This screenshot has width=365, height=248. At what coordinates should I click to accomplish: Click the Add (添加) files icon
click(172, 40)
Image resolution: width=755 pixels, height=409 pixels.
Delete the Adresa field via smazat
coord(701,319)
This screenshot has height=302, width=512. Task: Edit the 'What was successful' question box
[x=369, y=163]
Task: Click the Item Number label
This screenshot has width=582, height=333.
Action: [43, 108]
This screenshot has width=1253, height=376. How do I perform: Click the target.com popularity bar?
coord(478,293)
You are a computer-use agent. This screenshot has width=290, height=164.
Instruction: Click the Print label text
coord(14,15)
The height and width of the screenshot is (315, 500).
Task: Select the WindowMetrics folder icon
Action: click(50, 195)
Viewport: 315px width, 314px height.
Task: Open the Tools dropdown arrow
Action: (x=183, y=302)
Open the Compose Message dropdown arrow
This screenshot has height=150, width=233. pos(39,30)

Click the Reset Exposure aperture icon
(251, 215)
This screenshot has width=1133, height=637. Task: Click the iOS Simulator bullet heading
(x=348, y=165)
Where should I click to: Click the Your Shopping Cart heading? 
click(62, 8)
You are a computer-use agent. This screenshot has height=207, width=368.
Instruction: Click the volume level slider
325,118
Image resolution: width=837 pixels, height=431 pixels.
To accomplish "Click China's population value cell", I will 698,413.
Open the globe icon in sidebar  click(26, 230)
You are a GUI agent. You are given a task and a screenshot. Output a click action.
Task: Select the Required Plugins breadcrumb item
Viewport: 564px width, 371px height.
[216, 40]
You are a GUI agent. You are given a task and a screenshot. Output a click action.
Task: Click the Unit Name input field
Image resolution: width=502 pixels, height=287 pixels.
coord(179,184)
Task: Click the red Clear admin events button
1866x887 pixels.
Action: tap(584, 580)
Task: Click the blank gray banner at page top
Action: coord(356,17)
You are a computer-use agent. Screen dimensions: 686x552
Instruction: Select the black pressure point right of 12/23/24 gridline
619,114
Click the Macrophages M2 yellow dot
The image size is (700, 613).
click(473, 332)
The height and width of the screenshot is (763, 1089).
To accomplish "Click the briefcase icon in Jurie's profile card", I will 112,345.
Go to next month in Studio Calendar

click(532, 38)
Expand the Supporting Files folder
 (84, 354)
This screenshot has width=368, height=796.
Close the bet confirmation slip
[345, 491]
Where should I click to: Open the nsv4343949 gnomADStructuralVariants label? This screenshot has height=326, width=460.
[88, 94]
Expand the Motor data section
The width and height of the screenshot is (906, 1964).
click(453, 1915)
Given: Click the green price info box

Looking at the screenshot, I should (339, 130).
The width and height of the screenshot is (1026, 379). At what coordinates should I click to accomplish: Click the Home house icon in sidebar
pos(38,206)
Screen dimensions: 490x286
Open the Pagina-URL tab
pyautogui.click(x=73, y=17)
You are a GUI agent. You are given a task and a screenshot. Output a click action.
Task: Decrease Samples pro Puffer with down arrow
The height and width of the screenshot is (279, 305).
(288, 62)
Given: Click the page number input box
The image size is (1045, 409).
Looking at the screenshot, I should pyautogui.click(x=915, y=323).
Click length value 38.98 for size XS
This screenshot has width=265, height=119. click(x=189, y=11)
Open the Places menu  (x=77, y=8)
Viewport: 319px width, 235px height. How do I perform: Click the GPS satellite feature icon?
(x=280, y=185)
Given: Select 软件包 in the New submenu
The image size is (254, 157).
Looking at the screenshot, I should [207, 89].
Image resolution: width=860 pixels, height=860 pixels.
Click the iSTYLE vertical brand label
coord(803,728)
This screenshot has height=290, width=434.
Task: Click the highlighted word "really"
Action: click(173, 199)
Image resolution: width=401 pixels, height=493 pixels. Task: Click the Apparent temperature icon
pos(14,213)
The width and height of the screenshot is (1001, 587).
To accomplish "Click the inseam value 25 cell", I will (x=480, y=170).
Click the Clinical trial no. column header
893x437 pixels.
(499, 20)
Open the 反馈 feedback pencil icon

_Task objective_: Output every record exactly as written, with nothing dropped.

_Answer box_:
This screenshot has width=365, height=248. At what coordinates should I click to accomplish: Click the Add (添加) files icon
click(172, 40)
Image resolution: width=755 pixels, height=409 pixels.
Delete the Adresa field via smazat
coord(701,319)
This screenshot has height=302, width=512. Task: Edit the 'What was successful' question box
[x=369, y=163]
Task: Click the Item Number label
This screenshot has width=582, height=333.
Action: [43, 108]
This screenshot has width=1253, height=376. How do I perform: Click the target.com popularity bar?
coord(478,293)
You are a computer-use agent. This screenshot has width=290, height=164.
Instruction: Click the Print label text
coord(14,15)
The height and width of the screenshot is (315, 500).
Task: Select the WindowMetrics folder icon
Action: click(50, 195)
Viewport: 315px width, 314px height.
Task: Open the Tools dropdown arrow
Action: (x=183, y=302)
Open the Compose Message dropdown arrow
This screenshot has height=150, width=233. pos(39,30)

Click the Reset Exposure aperture icon
(251, 215)
This screenshot has width=1133, height=637. Task: Click the iOS Simulator bullet heading
(x=348, y=165)
Where should I click to: Click the Your Shopping Cart heading? 
click(62, 8)
You are a computer-use agent. This screenshot has height=207, width=368.
Instruction: Click the volume level slider
325,118
Image resolution: width=837 pixels, height=431 pixels.
To accomplish "Click China's population value cell", I will 698,413.
Open the globe icon in sidebar  click(26, 230)
You are a GUI agent. You are given a task and a screenshot. Output a click action.
Task: Select the Required Plugins breadcrumb item
Viewport: 564px width, 371px height.
[216, 40]
You are a GUI agent. You are given a task and a screenshot. Output a click action.
Task: Click the Unit Name input field
Image resolution: width=502 pixels, height=287 pixels.
coord(179,184)
Task: Click the red Clear admin events button
1866x887 pixels.
Action: tap(584, 580)
Task: Click the blank gray banner at page top
Action: coord(356,17)
You are a computer-use agent. Screen dimensions: 686x552
Instruction: Select the black pressure point right of 12/23/24 gridline
619,114
Click the Macrophages M2 yellow dot
The image size is (700, 613).
click(473, 332)
The height and width of the screenshot is (763, 1089).
To accomplish "Click the briefcase icon in Jurie's profile card", I will 112,345.
Go to next month in Studio Calendar

click(532, 38)
Expand the Supporting Files folder
 (84, 354)
This screenshot has width=368, height=796.
Close the bet confirmation slip
[345, 491]
Where should I click to: Open the nsv4343949 gnomADStructuralVariants label? This screenshot has height=326, width=460.
[88, 94]
Expand the Motor data section
The width and height of the screenshot is (906, 1964).
click(453, 1915)
Given: Click the green price info box

Looking at the screenshot, I should (339, 130).
The width and height of the screenshot is (1026, 379). At what coordinates should I click to accomplish: Click the Home house icon in sidebar
pos(38,206)
Screen dimensions: 490x286
Open the Pagina-URL tab
pyautogui.click(x=73, y=17)
You are a GUI agent. You are given a task and a screenshot. Output a click action.
Task: Decrease Samples pro Puffer with down arrow
The height and width of the screenshot is (279, 305).
(288, 62)
Given: Click the page number input box
The image size is (1045, 409).
Looking at the screenshot, I should pyautogui.click(x=915, y=323).
Click length value 38.98 for size XS
This screenshot has width=265, height=119. click(x=189, y=11)
Open the Places menu  (x=77, y=8)
Viewport: 319px width, 235px height. How do I perform: Click the GPS satellite feature icon?
(x=280, y=185)
Given: Select 软件包 in the New submenu
The image size is (254, 157).
Looking at the screenshot, I should [207, 89].
Image resolution: width=860 pixels, height=860 pixels.
Click the iSTYLE vertical brand label
coord(803,728)
This screenshot has height=290, width=434.
Task: Click the highlighted word "really"
Action: click(173, 199)
Image resolution: width=401 pixels, height=493 pixels. Task: Click the Apparent temperature icon
pos(14,213)
The width and height of the screenshot is (1001, 587).
To accomplish "Click the inseam value 25 cell", I will (x=480, y=170).
Click the Clinical trial no. column header
893x437 pixels.
(499, 20)
Open the 反馈 feedback pencil icon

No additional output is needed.